* **Exercise objective**:
Write out every record again, exactly.

───── Excerpted data

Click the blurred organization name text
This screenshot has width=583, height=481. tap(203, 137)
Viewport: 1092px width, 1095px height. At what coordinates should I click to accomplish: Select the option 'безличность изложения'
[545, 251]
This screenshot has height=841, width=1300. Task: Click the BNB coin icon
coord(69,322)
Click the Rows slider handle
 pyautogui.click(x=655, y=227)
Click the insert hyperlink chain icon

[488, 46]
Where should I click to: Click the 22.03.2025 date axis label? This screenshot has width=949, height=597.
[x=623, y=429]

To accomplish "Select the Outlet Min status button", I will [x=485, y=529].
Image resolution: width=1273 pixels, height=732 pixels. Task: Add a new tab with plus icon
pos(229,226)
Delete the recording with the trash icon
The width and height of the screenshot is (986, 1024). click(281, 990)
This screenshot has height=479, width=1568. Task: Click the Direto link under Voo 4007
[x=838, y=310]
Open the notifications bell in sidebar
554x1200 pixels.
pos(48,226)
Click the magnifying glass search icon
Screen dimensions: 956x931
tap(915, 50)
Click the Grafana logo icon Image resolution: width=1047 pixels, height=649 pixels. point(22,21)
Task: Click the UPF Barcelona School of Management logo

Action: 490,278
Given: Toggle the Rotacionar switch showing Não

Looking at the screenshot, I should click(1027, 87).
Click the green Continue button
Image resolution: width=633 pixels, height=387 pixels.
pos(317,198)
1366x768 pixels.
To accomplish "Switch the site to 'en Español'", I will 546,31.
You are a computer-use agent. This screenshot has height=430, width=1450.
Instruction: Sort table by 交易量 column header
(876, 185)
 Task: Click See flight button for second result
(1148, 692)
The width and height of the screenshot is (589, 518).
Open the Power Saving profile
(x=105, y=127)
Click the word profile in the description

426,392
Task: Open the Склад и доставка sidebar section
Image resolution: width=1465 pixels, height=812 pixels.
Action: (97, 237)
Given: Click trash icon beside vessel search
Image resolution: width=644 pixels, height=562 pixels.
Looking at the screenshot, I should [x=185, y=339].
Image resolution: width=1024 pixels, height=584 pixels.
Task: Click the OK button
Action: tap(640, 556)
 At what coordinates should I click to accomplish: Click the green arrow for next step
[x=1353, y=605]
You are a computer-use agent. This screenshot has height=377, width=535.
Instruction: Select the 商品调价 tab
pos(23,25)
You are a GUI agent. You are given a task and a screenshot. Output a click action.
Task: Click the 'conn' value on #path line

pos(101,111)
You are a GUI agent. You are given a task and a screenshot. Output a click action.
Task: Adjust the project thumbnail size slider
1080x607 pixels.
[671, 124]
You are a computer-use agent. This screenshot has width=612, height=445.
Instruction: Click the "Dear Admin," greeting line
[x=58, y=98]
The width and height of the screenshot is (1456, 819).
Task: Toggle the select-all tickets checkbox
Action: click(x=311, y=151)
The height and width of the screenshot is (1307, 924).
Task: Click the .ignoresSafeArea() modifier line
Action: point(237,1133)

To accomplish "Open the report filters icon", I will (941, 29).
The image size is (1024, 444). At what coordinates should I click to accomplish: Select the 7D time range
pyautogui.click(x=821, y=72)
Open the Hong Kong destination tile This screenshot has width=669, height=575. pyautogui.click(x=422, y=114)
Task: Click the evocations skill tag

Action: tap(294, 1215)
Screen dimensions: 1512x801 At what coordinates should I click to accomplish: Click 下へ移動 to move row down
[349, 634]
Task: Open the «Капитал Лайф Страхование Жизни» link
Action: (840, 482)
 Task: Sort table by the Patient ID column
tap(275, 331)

──────────

* **Answer box**:
Click the blurred organization name text
This screenshot has width=583, height=481. tap(203, 137)
Viewport: 1092px width, 1095px height. At what coordinates should I click to accomplish: Select the option 'безличность изложения'
[545, 251]
This screenshot has height=841, width=1300. Task: Click the BNB coin icon
coord(69,322)
Click the Rows slider handle
 pyautogui.click(x=655, y=227)
Click the insert hyperlink chain icon

[488, 46]
Where should I click to: Click the 22.03.2025 date axis label? This screenshot has width=949, height=597.
[x=623, y=429]

To accomplish "Select the Outlet Min status button", I will [x=485, y=529].
Image resolution: width=1273 pixels, height=732 pixels. Task: Add a new tab with plus icon
pos(229,226)
Delete the recording with the trash icon
The width and height of the screenshot is (986, 1024). click(281, 990)
This screenshot has height=479, width=1568. Task: Click the Direto link under Voo 4007
[x=838, y=310]
Open the notifications bell in sidebar
554x1200 pixels.
pos(48,226)
Click the magnifying glass search icon
Screen dimensions: 956x931
tap(915, 50)
Click the Grafana logo icon Image resolution: width=1047 pixels, height=649 pixels. point(22,21)
Task: Click the UPF Barcelona School of Management logo

Action: 490,278
Given: Toggle the Rotacionar switch showing Não

Looking at the screenshot, I should click(1027, 87).
Click the green Continue button
Image resolution: width=633 pixels, height=387 pixels.
pos(317,198)
1366x768 pixels.
To accomplish "Switch the site to 'en Español'", I will 546,31.
You are a computer-use agent. This screenshot has height=430, width=1450.
Instruction: Sort table by 交易量 column header
(876, 185)
 Task: Click See flight button for second result
(1148, 692)
The width and height of the screenshot is (589, 518).
Open the Power Saving profile
(x=105, y=127)
Click the word profile in the description

426,392
Task: Open the Склад и доставка sidebar section
Image resolution: width=1465 pixels, height=812 pixels.
Action: (97, 237)
Given: Click trash icon beside vessel search
Image resolution: width=644 pixels, height=562 pixels.
Looking at the screenshot, I should [x=185, y=339].
Image resolution: width=1024 pixels, height=584 pixels.
Task: Click the OK button
Action: tap(640, 556)
 At what coordinates should I click to accomplish: Click the green arrow for next step
[x=1353, y=605]
You are a computer-use agent. This screenshot has height=377, width=535.
Instruction: Select the 商品调价 tab
pos(23,25)
You are a GUI agent. You are given a task and a screenshot. Output a click action.
Task: Click the 'conn' value on #path line

pos(101,111)
You are a GUI agent. You are given a task and a screenshot. Output a click action.
Task: Adjust the project thumbnail size slider
1080x607 pixels.
[671, 124]
You are a computer-use agent. This screenshot has width=612, height=445.
Instruction: Click the "Dear Admin," greeting line
[x=58, y=98]
The width and height of the screenshot is (1456, 819).
Task: Toggle the select-all tickets checkbox
Action: click(x=311, y=151)
The height and width of the screenshot is (1307, 924).
Task: Click the .ignoresSafeArea() modifier line
Action: point(237,1133)

To accomplish "Open the report filters icon", I will (941, 29).
The image size is (1024, 444). At what coordinates should I click to accomplish: Select the 7D time range
pyautogui.click(x=821, y=72)
Open the Hong Kong destination tile This screenshot has width=669, height=575. pyautogui.click(x=422, y=114)
Task: Click the evocations skill tag

Action: tap(294, 1215)
Screen dimensions: 1512x801 At what coordinates should I click to accomplish: Click 下へ移動 to move row down
[349, 634]
Task: Open the «Капитал Лайф Страхование Жизни» link
Action: (840, 482)
 Task: Sort table by the Patient ID column
tap(275, 331)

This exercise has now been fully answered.